Wednesday, 1 June 2022: 12:00
West Meeting Room 109 (Vancouver Convention Center)
R. Baddour-Hadjean, J. P. Pereira-Ramos, and A. Bhatia (ICMPE-CNRS UMR7182)
Li-ion batteries (LIBs) have been widely used as power source for portable devices and are available for applications to electric vehicles, which demand high power, high energy, inexpensive and safe batteries1. Their continuous improvement is tightly bound to the understanding of Li (de)intercalation phenomena in electrode materials. The LiMn1.5Ni0.5O4 (LMNO) spinel is a promising cathode material for next generation LIBs since it offers a high voltage plateau at ∼
4.7 V vs.
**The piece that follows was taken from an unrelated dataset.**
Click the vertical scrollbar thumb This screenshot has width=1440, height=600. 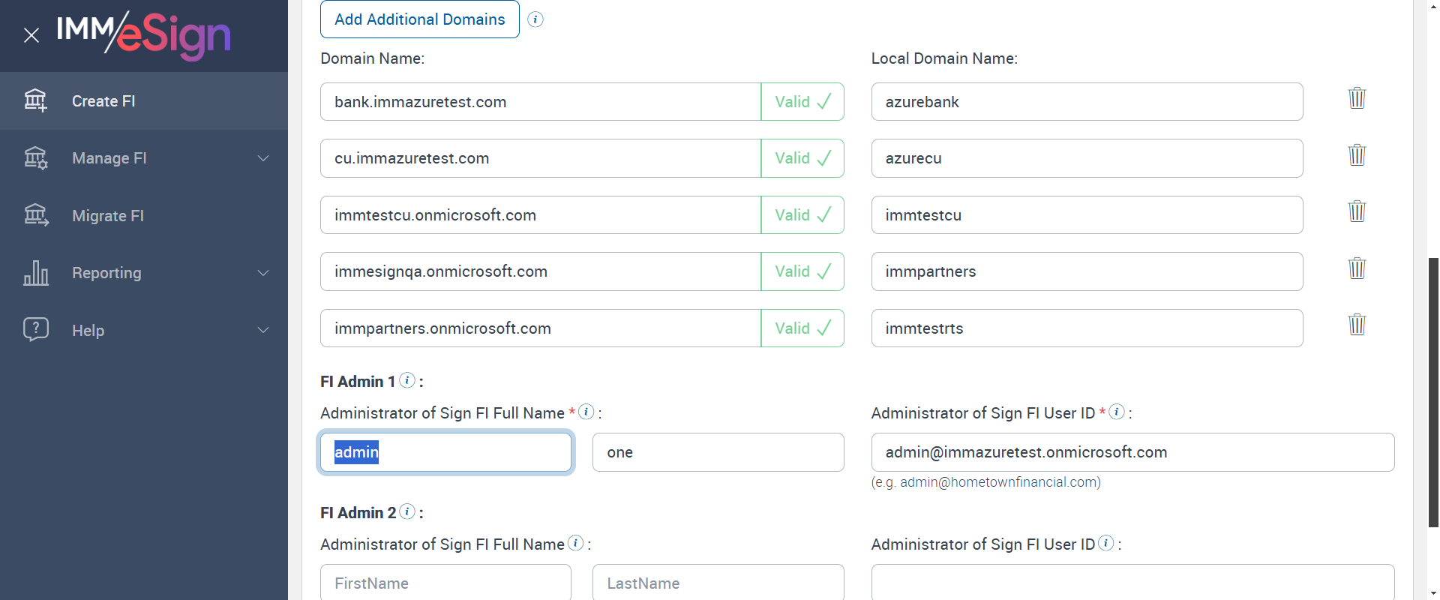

Li+/Li, a specific capacity of ~135 mAh g-1 leading to a high energy density of 700 Wh kg-1 (20 and 30% greater than LiCoO2 and LiFePO4, respectively). However, despite extensive research activities, little information is given about the atomic level variations during the electrochemical reaction of LMNO and the instability issues, particularly self-discharge phenomenon. For this purpose, Raman spectroscopy is a very appropriate tool to enrich the knowledge of the structure of Li intercalation compounds at the scale of the chemical bond, providing a better insight into the mechanisms governing the electrode performances2
In this work, we address for the first time the use of Raman spectroscopy to picture the redox mechanism involved in the disordered LMNO composite cathode in the 3.5-4.9 V voltage range. As shown in Fig. 1, the Raman spectra recorded during the charge-discharge cycle display rich and varying features, which are strongly associated with the changes in the transition metals valence states. A careful electrochemical and spectroscopic analysis allows identifying specific descriptors of the Ni2+/Ni3+/Ni4+ species in the Raman spectra and providing their relative ratio during the redox process. This combined approach demonstrates the efficiency of Raman spectroscopy to determine the state of charge (SOC) of the LMNO cathode. As a proof of concept, we demonstrate Raman spectroscopy is a fast and reliable tool to measure the self-discharge phenomenon in the spinel electrode.
References
1 J. M. Tarascon, M. Armand, Nature 414 (2001) 359.
2 R. Baddour-Hadjean, J. P. Pereira-Ramos, Chem. Rev. 110 (2010) 1278.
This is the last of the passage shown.